======== WORKING DATA ========

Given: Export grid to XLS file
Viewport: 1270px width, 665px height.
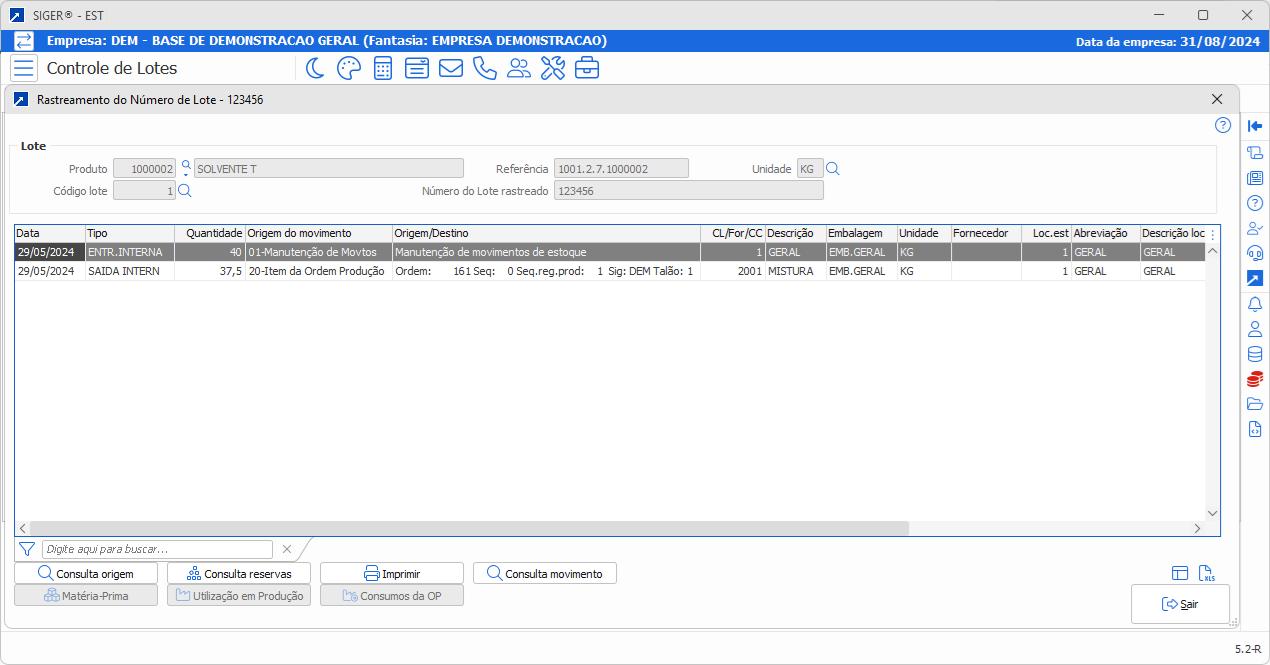Looking at the screenshot, I should tap(1207, 573).
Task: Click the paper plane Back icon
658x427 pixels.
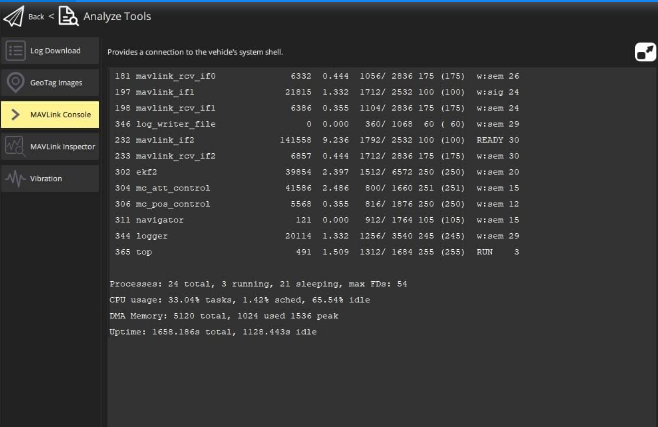Action: pyautogui.click(x=14, y=16)
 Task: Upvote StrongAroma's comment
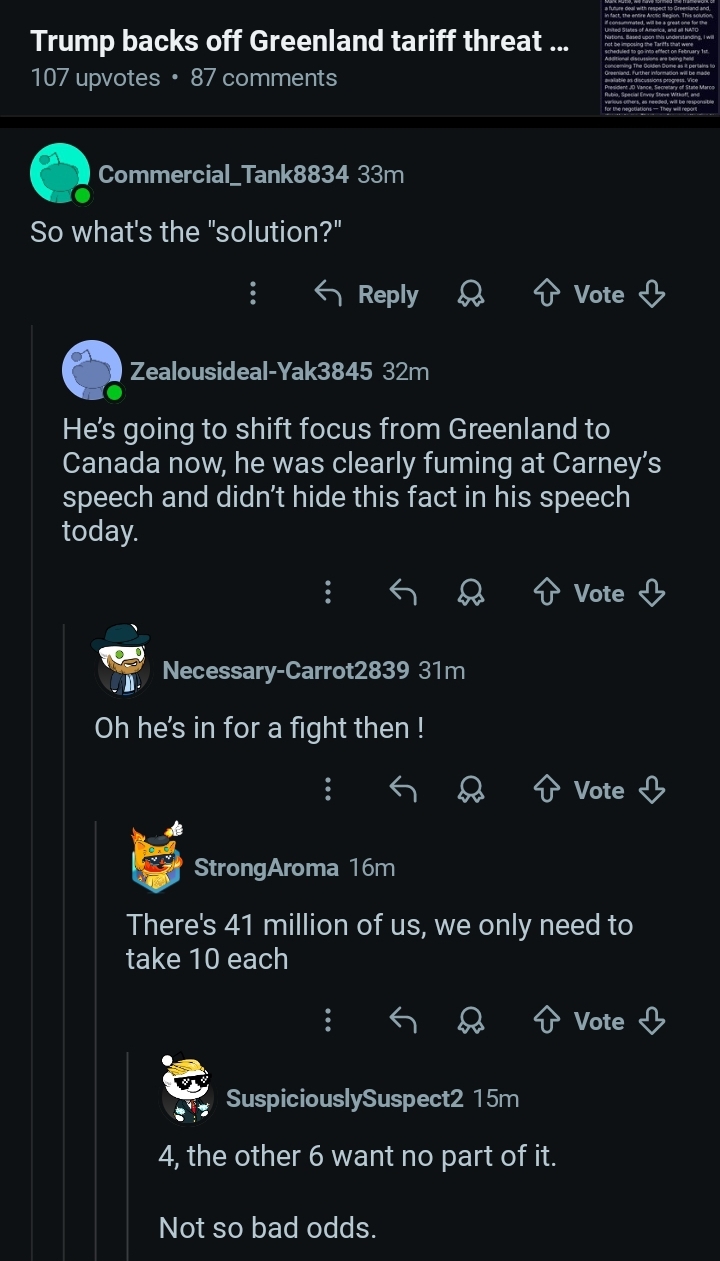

========

TASK STATEMENT:
Write out the records above in full and exactly, with no pictures.

SOLUTION TO THIS EXERCISE:
Given: Export grid to XLS file
Viewport: 1270px width, 665px height.
Looking at the screenshot, I should tap(1207, 573).
Task: Click the paper plane Back icon
658x427 pixels.
Action: pyautogui.click(x=14, y=16)
 Task: Upvote StrongAroma's comment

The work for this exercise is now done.